** Start of QUOTED TEXT **
Extending the usermode interface to allow partial onlining/offlining
doesn't seem very useful for the case of physical hotplug memory, and
its not at all clear how to do it in a useful way for the xen-balloon
case. Particularly for offlining, since you'd need to guarantee that
any page chosen for offlining isn't currently in use.
>>> To me, it sounds like the only different thing that you want is to make
>>> sure that only partial sections are onlined. So, shall we work with the
>>> existing interfaces to online partial sections, or will we just disable
>>> it entirely when we see Xen?
>>>
>>>
>> Well, yes and no.
>>
>> For the current balloon driver, it doesn't make much sense. It would
>> add a fair amount of complexity without any real gain. It's currently
>> based around alloc_page/free_page. When it wants to shrink the domain
>> and give memory back to the host, it allocates pages, adds the page
>> structures to a ballooned pages list, and strips off the backing memory
>> and gives it to the host. Growing the domain is the converse: it gets
>> pages from the host, pulls page structures off the list, binds them
>> together and frees them back to the kernel. If it runs out of ballooned
>> page structures, it hotplugs in some memory to add more.
>>
>
> How does this deal with things like present_pages in the zones? Does
> the total ram just grow with each hot-add, or does it grow on a per-page
> basis from the ballooning?
>
Well, there are two ways of looking at it:
either hot-plugging memory immediately adds pages, but they're also
all immediately allocated and therefore unavailable for general use, or
the pages are notionally physically added as they're populated by
the host
In principle they're equivalent, but I could imagine the former has the
potential to make the VM waste time scanning unfreeable pages.
** End of QUOTED TEXT **
** Start of DATA FOR THE TASK **
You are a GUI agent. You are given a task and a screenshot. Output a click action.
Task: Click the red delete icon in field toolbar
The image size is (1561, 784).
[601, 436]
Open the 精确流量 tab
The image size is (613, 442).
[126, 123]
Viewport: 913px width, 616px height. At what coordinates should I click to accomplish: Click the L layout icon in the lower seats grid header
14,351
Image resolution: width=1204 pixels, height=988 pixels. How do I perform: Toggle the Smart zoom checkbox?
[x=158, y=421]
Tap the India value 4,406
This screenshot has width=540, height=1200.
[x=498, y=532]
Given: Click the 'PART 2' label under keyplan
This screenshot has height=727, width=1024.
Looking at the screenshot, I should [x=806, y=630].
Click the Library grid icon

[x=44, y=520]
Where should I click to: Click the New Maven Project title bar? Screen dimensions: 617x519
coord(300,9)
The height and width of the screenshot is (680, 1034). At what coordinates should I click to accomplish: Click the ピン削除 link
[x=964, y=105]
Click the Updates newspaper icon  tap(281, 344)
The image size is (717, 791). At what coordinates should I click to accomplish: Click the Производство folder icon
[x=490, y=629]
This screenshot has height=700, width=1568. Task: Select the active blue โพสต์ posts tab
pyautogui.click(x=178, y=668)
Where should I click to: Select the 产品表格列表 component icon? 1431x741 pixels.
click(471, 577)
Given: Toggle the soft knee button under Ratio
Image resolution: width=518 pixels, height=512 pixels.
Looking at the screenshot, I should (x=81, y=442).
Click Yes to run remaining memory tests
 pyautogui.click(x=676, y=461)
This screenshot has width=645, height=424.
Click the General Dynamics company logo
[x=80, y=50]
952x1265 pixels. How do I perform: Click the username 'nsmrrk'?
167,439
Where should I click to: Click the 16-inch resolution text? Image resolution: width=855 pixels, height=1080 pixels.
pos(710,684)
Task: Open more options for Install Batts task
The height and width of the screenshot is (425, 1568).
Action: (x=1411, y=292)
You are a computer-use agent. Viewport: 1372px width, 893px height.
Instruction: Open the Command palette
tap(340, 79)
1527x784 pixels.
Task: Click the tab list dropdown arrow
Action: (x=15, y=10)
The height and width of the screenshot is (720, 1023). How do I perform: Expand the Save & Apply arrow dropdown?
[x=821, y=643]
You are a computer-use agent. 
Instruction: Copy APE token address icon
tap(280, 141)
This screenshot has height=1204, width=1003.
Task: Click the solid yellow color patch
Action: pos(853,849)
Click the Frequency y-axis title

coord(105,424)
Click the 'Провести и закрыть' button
** End of DATA FOR THE TASK **
* **THINGS TO DO**:
• a. Reproduce the rows word for word, from the first row through the line containing "[x=498, y=532]", with both ends included.
• b. Continue the discussion of Xen memory ballooning and hotplug from the point where it stops.

* **RESPONSES BY TASK**:
• a.
You are a GUI agent. You are given a task and a screenshot. Output a click action.
Task: Click the red delete icon in field toolbar
The image size is (1561, 784).
[601, 436]
Open the 精确流量 tab
The image size is (613, 442).
[126, 123]
Viewport: 913px width, 616px height. At what coordinates should I click to accomplish: Click the L layout icon in the lower seats grid header
14,351
Image resolution: width=1204 pixels, height=988 pixels. How do I perform: Toggle the Smart zoom checkbox?
[x=158, y=421]
Tap the India value 4,406
This screenshot has width=540, height=1200.
[x=498, y=532]

• b.
I'm not sure the patches I've posted are doing this stuff correctly
either way.
>> That said, if (partial-)sections were much smaller - say 2-4 meg - and
>> page migration/defrag worked reliably, then we could probably do without
>> the balloon driver and do it all in terms of memory hot plug/unplug.
>> That would give us a general mechanism which could either be driven from
>> userspace, and/or have in-kernel Xen/kvm/s390/etc policy modules. Aside
>> from small sections, the only additional requirement would be an online
>> hook which can actually attach backing memory to the pages being
>> onlined, rather than just assuming an underlying DIMM as current code does.
>>
>
> Even with 1MB sections
1MB is too small. It shouldn't be smaller than the size of a large page.
> and a flat sparsemem map, you're only looking at
> ~500k of overhead for the sparsemem storage. Less if you use vmemmap.
>
At the moment my concern is 32-bit x86, which doesn't support vmemmap or
sections smaller than 512MB because of the shortage of page flags bits.